To be honest little else fired us up, or inspired us from the perspective of our photographic work, with perhaps the exception of some of the living art that was to be seen.
The big exception to this though was a display of some of the work of William Eggleston. I elected to photograph one of his pieces on display, which I thought captured the essence of his work and perhaps one of the first examples of the latest social media driven fad – The Selfie – as we can see him reflected in the fender of the car!
Accompanying the display of Eggleston’s work at the Tate was a brief introduction to Eggleston and his work, which I have reproduced here.
Known for his rich and complex images of the American South, William Eggleston is largely credited with establishing the acceptance of colour in fine art photography.
Eggleston began to experiment with colour in the 1960s.
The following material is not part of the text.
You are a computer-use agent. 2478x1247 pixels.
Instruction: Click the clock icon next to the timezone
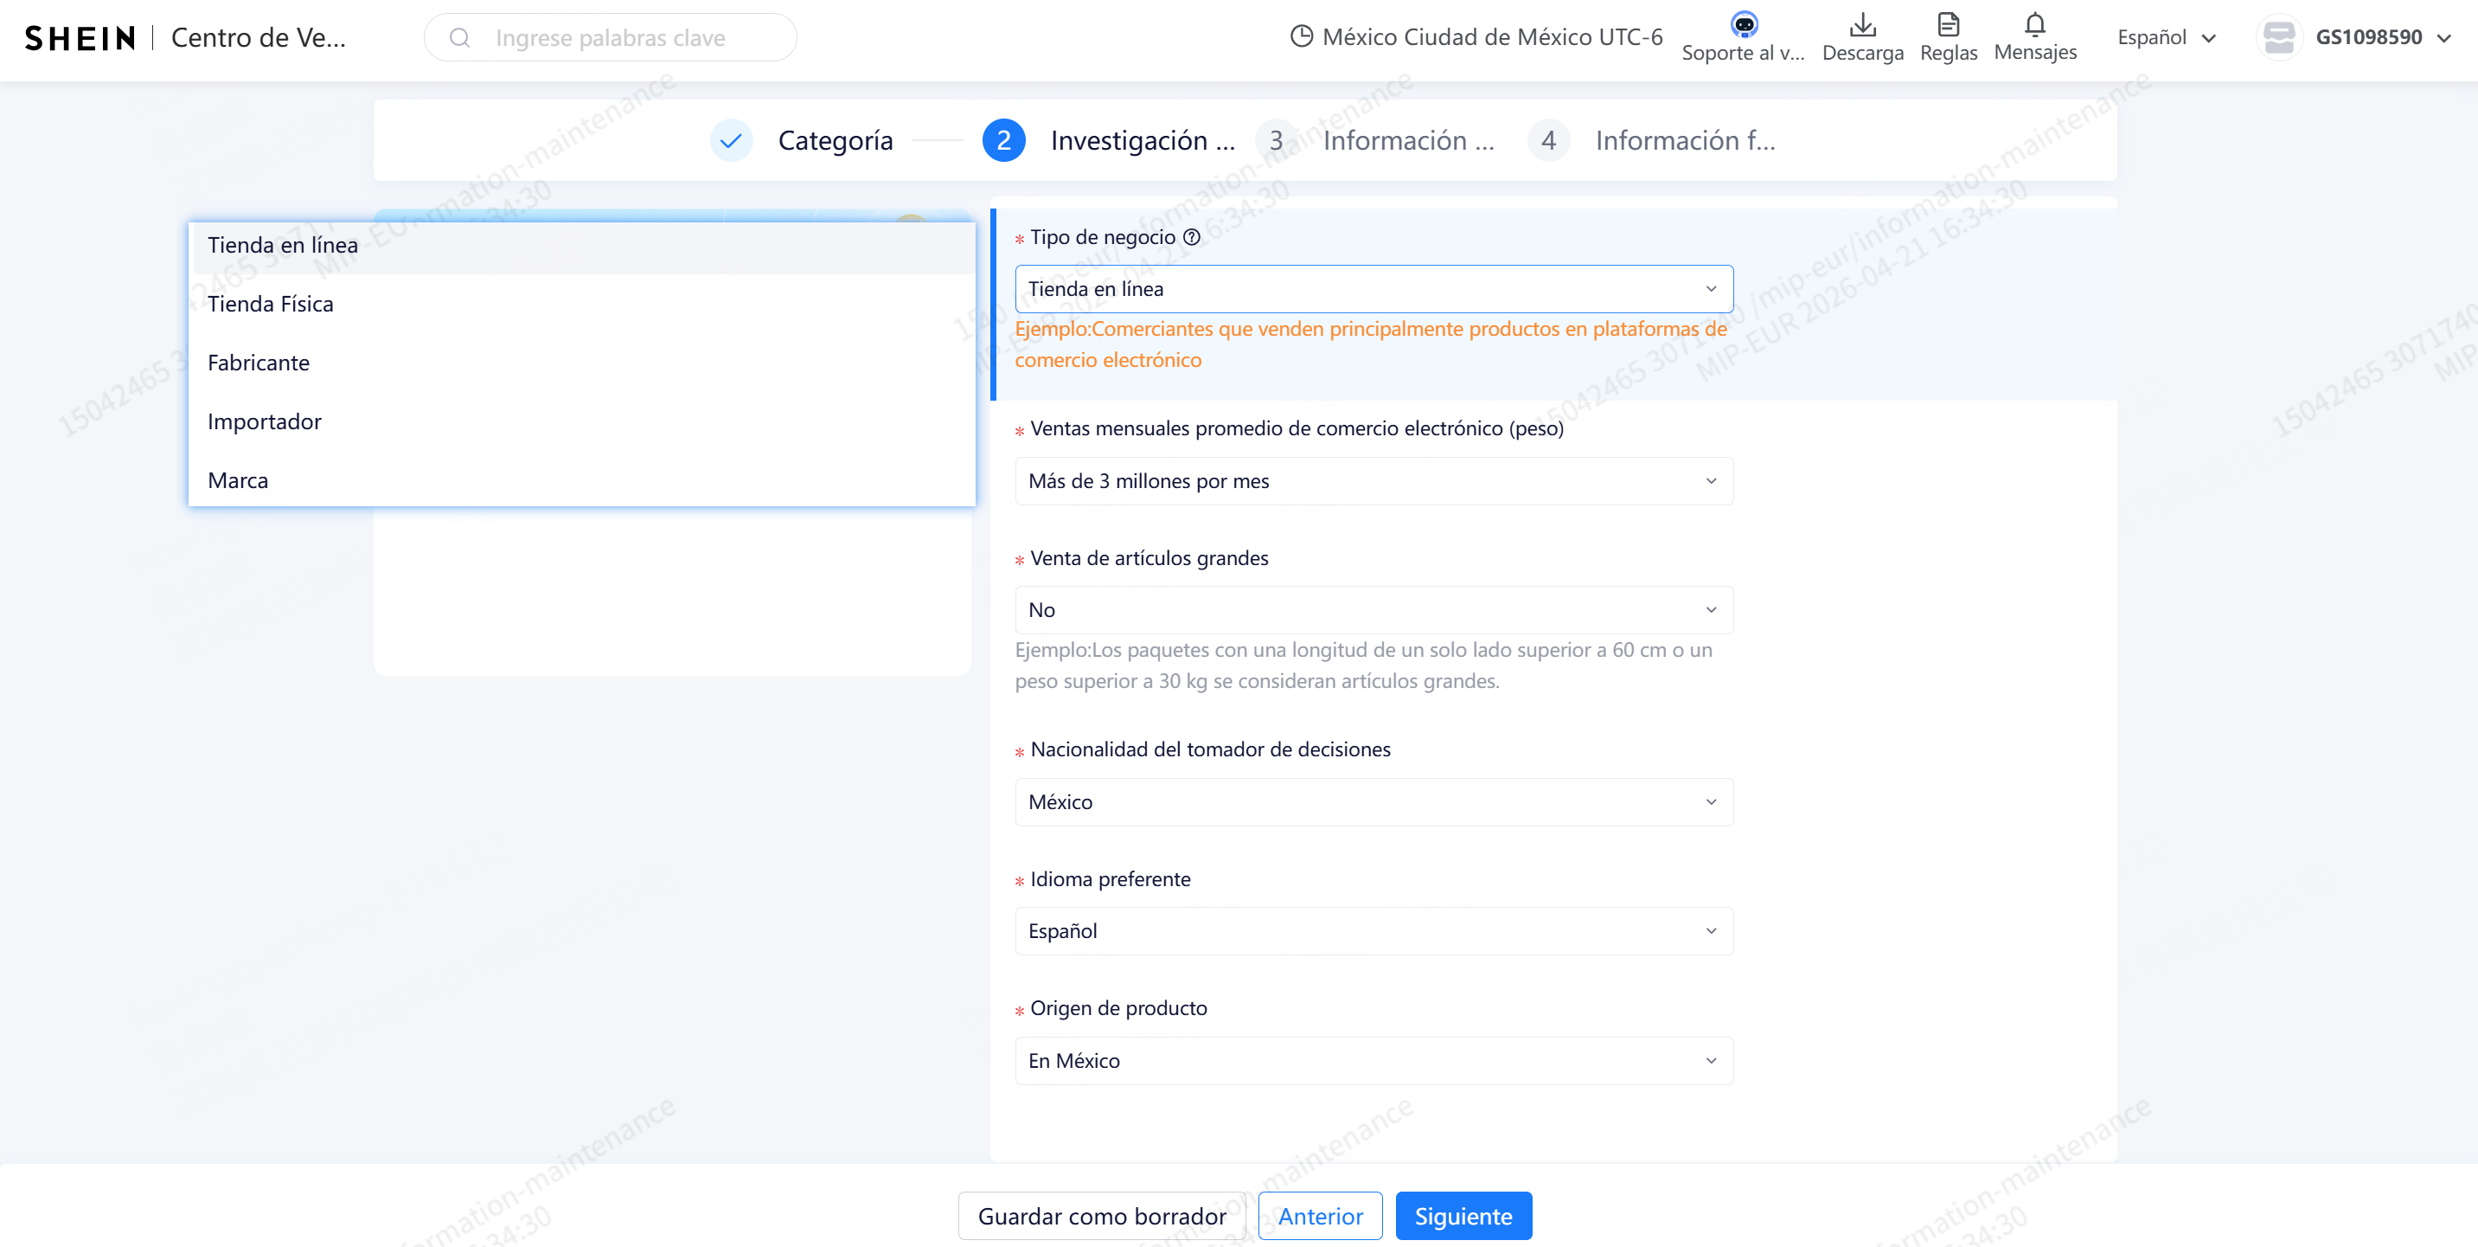coord(1302,36)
At that time, colour photography was principally associated with commercial industries such as advertising, and was considered unsuitable for fine art photography. In 1972 he started to make prints using a highly complex and expensive process called ‘dye transfer’, which allows various colours within a photographic print to be printed as separations. Each colour is printed in its richest form, maintaining strong red and green tones within a single image. The prints are also extremely durable and will not fade.
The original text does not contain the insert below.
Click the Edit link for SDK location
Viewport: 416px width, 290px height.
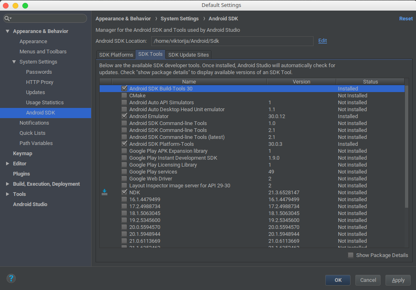(x=322, y=41)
Mostly shooting in and around his hometown of Memphis, Tennessee, Eggleston depicts the banal and everyday. His work is frequently characterised by elements such as bold colourful interiors, cars and gasoline stations, and portraits of individuals known to Eggleston as well as strangers encountered in the street. Eggleston pays close attention to the formal organisation of the frame, often employing diagonal lines and reflections, but he also relishes strong contrasts in colour with vivid reds, blues and greens.
Though these images record a particular place at a certain point in time, Eggleston is not interested in their documentary qualities. Instead, when asked what he is photographing, Eggleston simply answers ‘Life today’.
William Eggleston was born in 1939 in Memphis, Tennessee, where he lives and works.
The Independent amongst others has described Eggleston as “The Godfather of Colour Photography.” I think for me the inspiration I derive from Eggleston is two fold. First his place in the history of photography as the man who made colour photography acceptable as main stream art and secondly, his use of that colour and his eye for detail and the banal. Take a look at this article from The Tate. It shows much of what I saw and is the best way to explain why Eggleston is rightly The Godfather of Colour Photography.
By the way all of these photographs are taken on my iPhone. So freshly inspired by Eggleston I dived out of the Tate to photograph the rest of our day in London with a groovy chrome filter applied to all my photos and the inspiration of Eggleston, driving my pictures.